Солдат не только считает, что кто уезжает - едет на готовенькое. Он считает, что те, кто приезжают, тоже «на готовенькое». Поэтому он и солдат: ему всё кажется, что окружающий мир только и жаждет его мирок захватить. Потому что ну что там сготовят европейцы, азиаты и прочие штафирки? У них ведь каждый сам по себе, шагают не в ногу. У некоторых вроде бы всё и недурно, и лучше нашего, но это лишь иллюзия, и они это знают. Вот у нас - крепко, потому что крепость!
Только нет такой армии, которую нельзя разбить. Если армия существует, она обречена быть разбитой. Как корыто. А жизнь не корыто, не поле боя, не яйцо, которое нужно разбить, чтобы приготовить яичницу. Жизнь это пир, до нас начался и не нами закончится, а может, и вообще не закончится.
Не надо ни к чему готовиться, надо просто готовить - готовить с удовольствием, потому что тогда вкусна готовка, когда повар весел, готовить щедро, чтобы хватило на себя и ещё на того парня, и на этого парня, и вон на того бедолагу, и на всех родных и близких, а также на дальних и чужих. Никому не стоит бросать в спину: «На готовенькое», никому не надо бросать в лицо: «Понаехали тут!»

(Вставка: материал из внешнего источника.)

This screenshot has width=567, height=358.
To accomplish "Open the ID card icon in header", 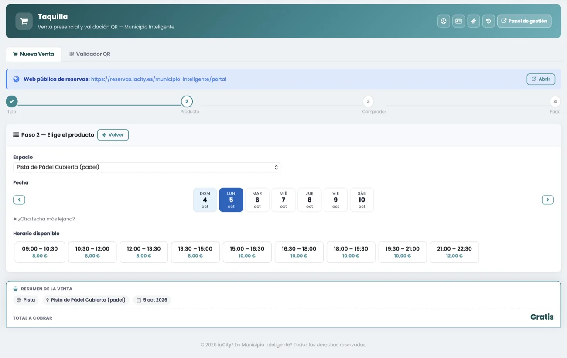I will pyautogui.click(x=458, y=21).
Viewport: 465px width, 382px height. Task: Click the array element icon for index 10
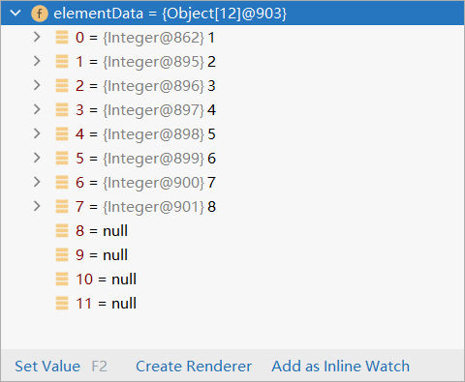point(62,279)
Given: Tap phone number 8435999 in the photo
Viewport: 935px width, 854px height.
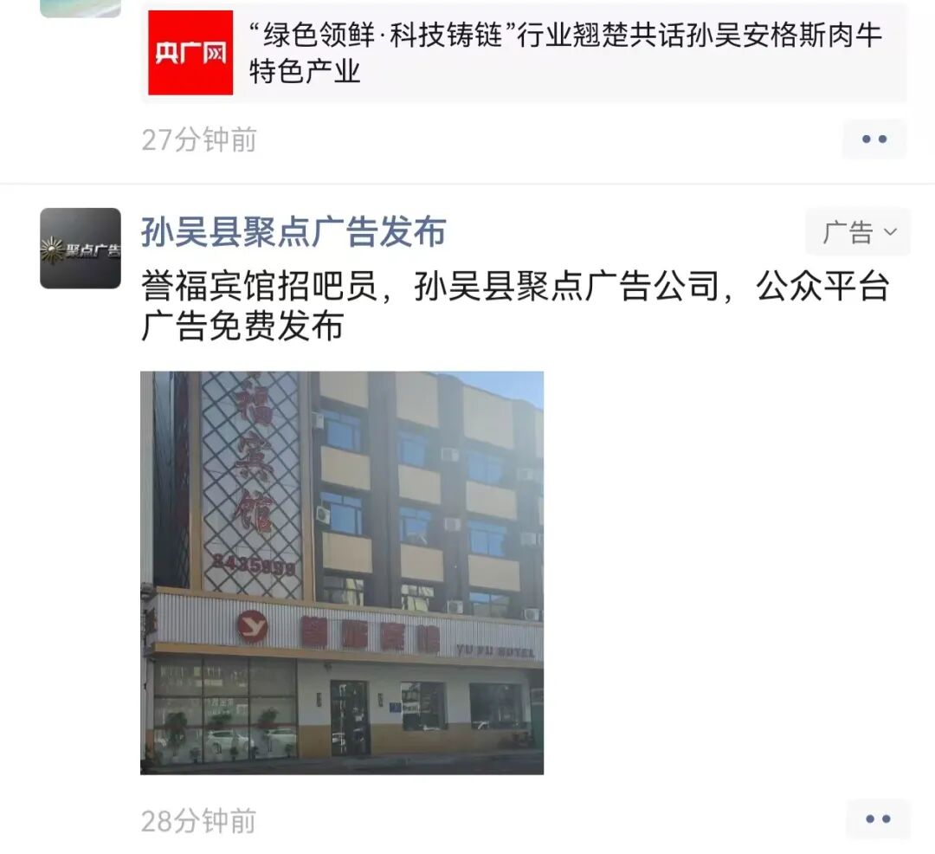Looking at the screenshot, I should coord(254,564).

Впрочем, кто готовит - никогда такого не скажет. Это речи прихлебателей и паразитов, которые сами воды не таскали, теста не месили, а только командовали, поучали, сторожили, в общем, мешали. Много их - тех, кто всегда готов учить и никогда не учился готовить. В России особенно много, потому что революция была не бунтом бедных против богатых, угнетённых против угнетателей, а бунтом не желающих готовить против запрещающих готовить. Понятно, что больше всего в этом столкновении пострадали те, кто умел и любил готовить. В худшем случае, поваров съели, в лучшем, их оставили при солдатских столовках.
Ничего страшного, вся история человечества за последние несколько тысячелетий есть постепенное, с отступлениями возвращение из казармы в ресторан. В тот, высшего класса ресторан, где звёзд без счёта, а кухня и зал одно, где Хозяин и гости - одно, и всё, что приготовит один, любой и каждый, хватает на всех и всем нравится.